Sports stocks outpaced the broad stock market for the fourth month running as investors continued to wager that sports betting will expand in North America and that fans will return to live events as COVID-19 vaccinations gain traction.
The JohnWallStreet Sports Stock Index posted a 9.1% gain in the month, besting the S&P 500, which notched a 2.6% advance in February. Much of the stock market action was driven by sports betting. Potential expansion of the online wagering in Canada took center stage as it appears the federal government is going to allow provinces to expand sports betting. Right now, the country only allows parley bets run by the government in most cases, which pushes much of the sports betting into the gray market. Ontario, Canada’s most populated province, is at the same time pushing for single game betting and privatization of the market.
“We think Ontario is a $1.6 billion [online sports betting] and iGaming market, with an incremental $2-3 billion from the other provinces should they adopt similar protocols to what is being suggested in Ontario,” Credit Suisse equity analyst Benjamin Chaiken wrote in a research note. “Further, we think there will be a preference towards those operators who are already licensed in regulated successful markets in the U.S., such as New Jersey.”

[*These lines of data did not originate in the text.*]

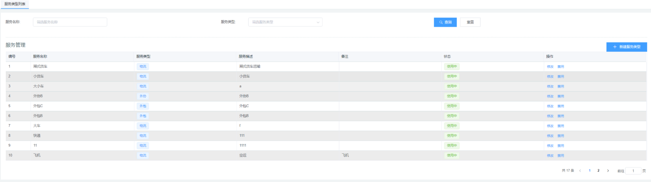Go to the next page arrow
The image size is (651, 182).
[608, 171]
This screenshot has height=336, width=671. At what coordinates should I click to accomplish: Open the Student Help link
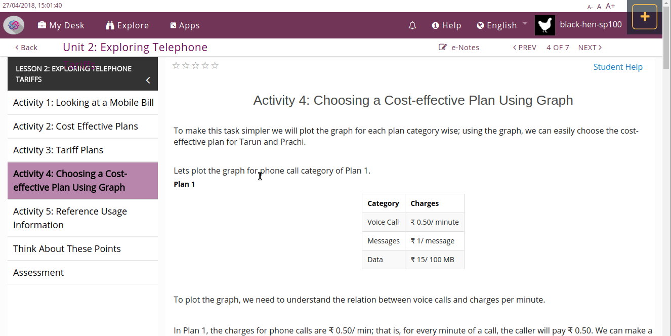click(x=618, y=67)
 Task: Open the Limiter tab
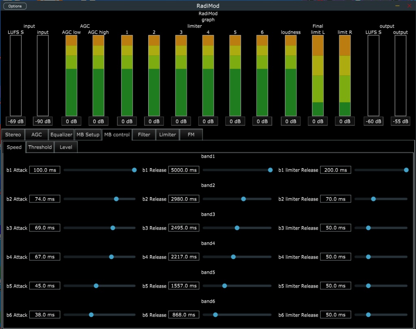167,134
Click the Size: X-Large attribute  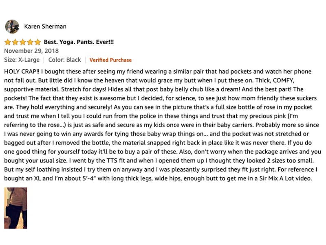coord(22,60)
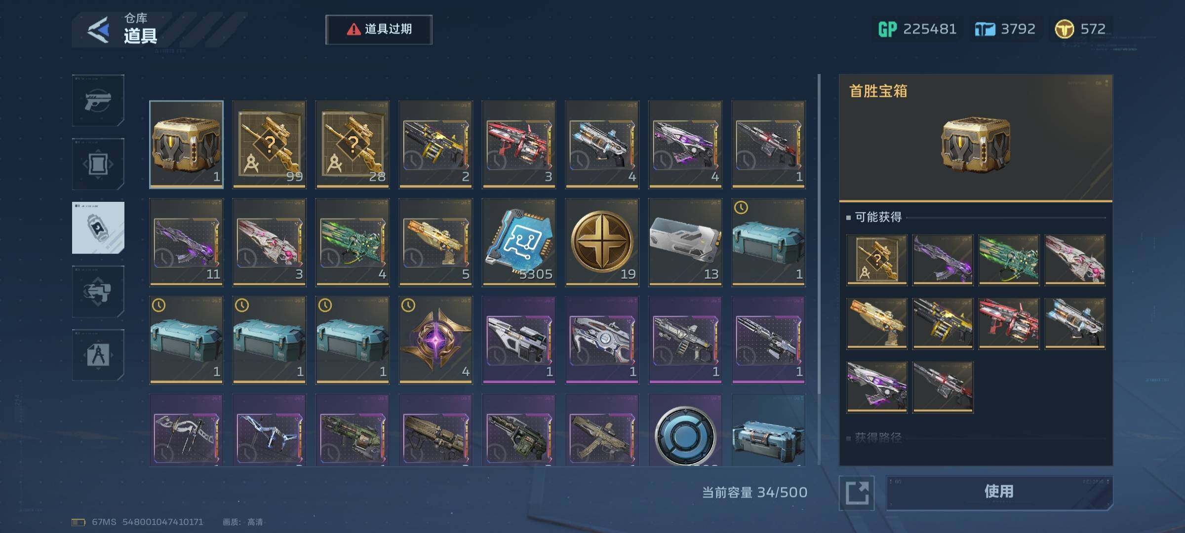Select the mystery blueprint with count 99

[x=269, y=145]

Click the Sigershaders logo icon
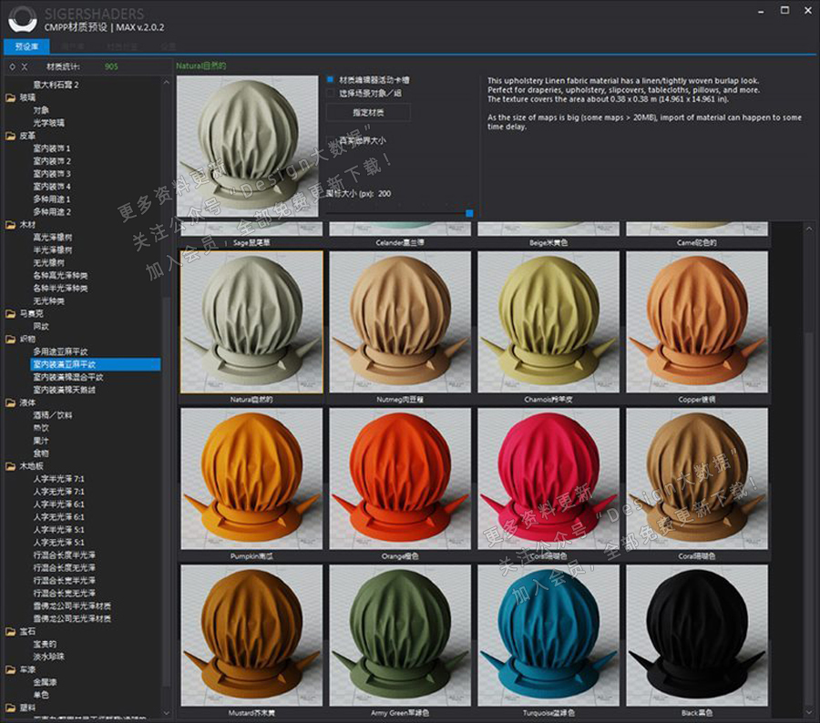[x=21, y=18]
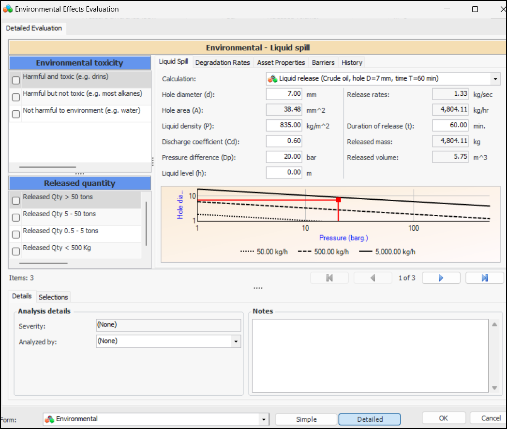Image resolution: width=507 pixels, height=429 pixels.
Task: Tick 'Not harmful to environment' checkbox
Action: (x=16, y=114)
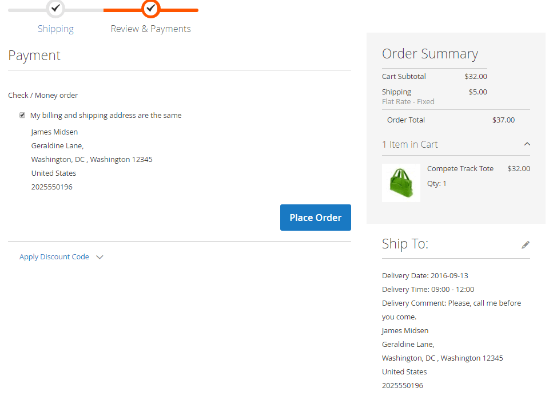Image resolution: width=549 pixels, height=403 pixels.
Task: Click the orange checkmark on Review & Payments step
Action: click(x=150, y=9)
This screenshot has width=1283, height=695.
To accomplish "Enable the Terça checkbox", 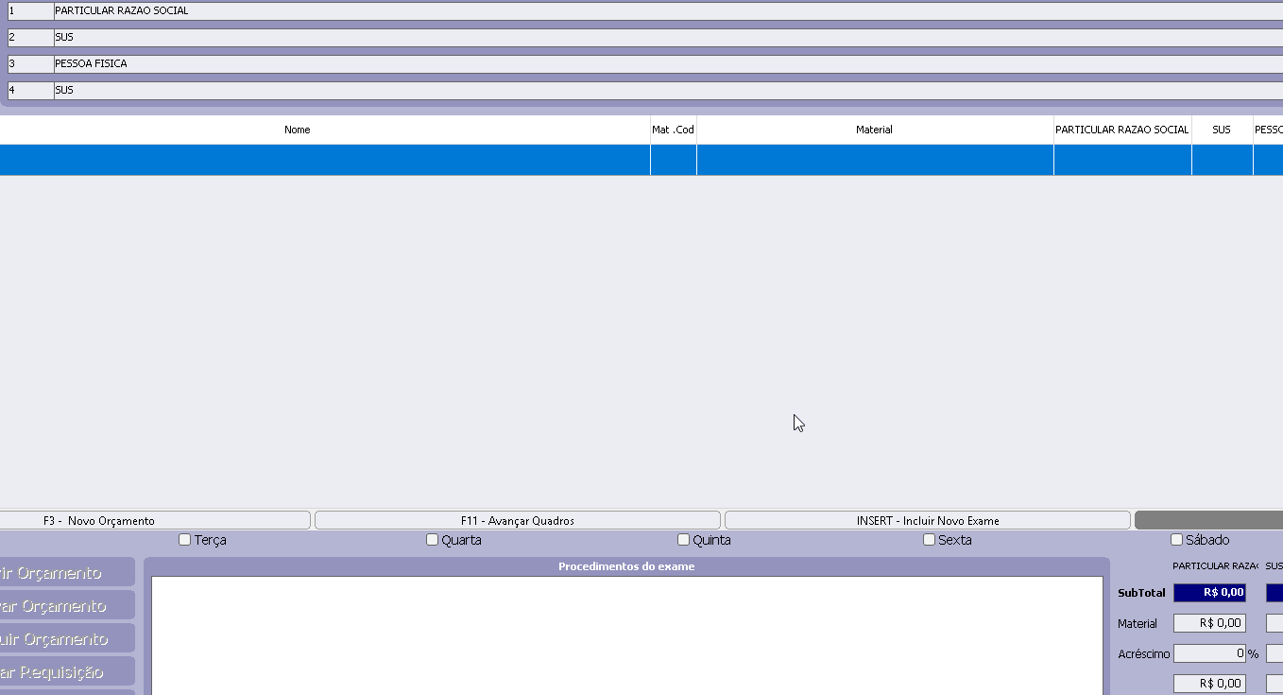I will 185,540.
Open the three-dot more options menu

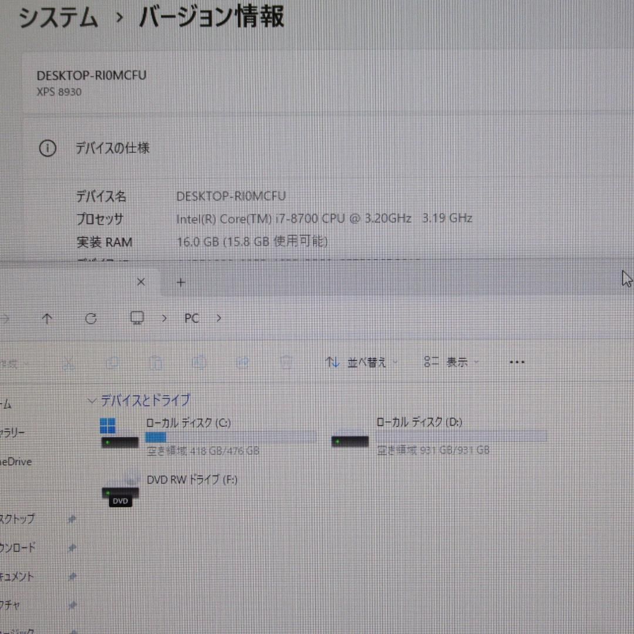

Such sentiment boosted the fortunes of most of the sports betting related stocks in the Sportico Index. Caesars Entertainment, which has a sports book through William Hill – and a pending deal to buy the British bookie – gained 32.8% in February. Scientific Games, which makes betting and gambling technology, posted a 19.4% rise, Penn National Gaming, which owns casinos as well as a stake in Barstool Sports, added 11.3% while DraftKings advanced 13.7%. “Canada is going to be a really exciting opportunity, should it open up,” DraftKings CEO Jason Robins told analysts on a call Friday.
The promise of gambling even offset a decline in live sporting events in the case of Churchill Downs. The Kentucky Derby owner rallied 23% in February even as it has decided to list its Chicago-area Arlington Racetrack for sale. The company has a profitable online sports wagering platform TwinSpires and runs a Kentucky riverboat casino in conjunction with Rush Street Interactive.
The other major theme this month in sports stock is fans getting back in seats. Friday, Manchester United shares surged on news that the U.K. may allow fans to games in May and perhaps lift all restrictions in June. Shares of the Red Devils added 40% overall in February, finishing at their highest price in 53 weeks. In New York and Massachusetts, fans have been approved to start attending games in person, albeit at far reduced rates of 10% capacity in New York and 12% in Massachusetts. Madison Square Garden Sports, owner of the Knicks and hockey’s Rangers, rose 18.8% in February, while sister company Madison Square Garden Entertainment, which owns the arena and other performance spaces, added 21.4%.
The JohnWallStreet Sports Index is a 40-stock index meant to reflect the state of professional sports. The index was launched at a level of 1,000 starting Aug. 1 as an equal-weighted benchmark, meaning each component begins as 2.5% of the index’s value. Sportico’s index posted a 46% gain from August through the end of 2020. With the start of January, the index had the first of its periodic, quarterly rebalances, where each component is reset to 2.5% of the index. So far in 2021, the sports index is up 15.6%. The S&P 500 Index has churned to a 1.5% gain over the same period.